─── Provided records ───

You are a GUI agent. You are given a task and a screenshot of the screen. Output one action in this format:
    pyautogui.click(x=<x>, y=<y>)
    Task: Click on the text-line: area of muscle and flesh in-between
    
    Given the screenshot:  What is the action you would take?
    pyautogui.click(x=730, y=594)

───

- **What the exercise asks**
Please render the records above as a Markdown table with the columns "Row" and "Line", giving each nonblank line its own numbered row and omitting blank lines.

- **Problem solution**
| Row | Line |
|---|---|
| 1 | You are a GUI agent. You are given a task and a screenshot of the screen. Output one action in this format: |
| 2 |     pyautogui.click(x=<x>, y=<y>) |
| 3 |     Task: Click on the text-line: area of muscle and flesh in-between |
| 4 |     Given the screenshot:  What is the action you would take? |
| 5 |     pyautogui.click(x=730, y=594) |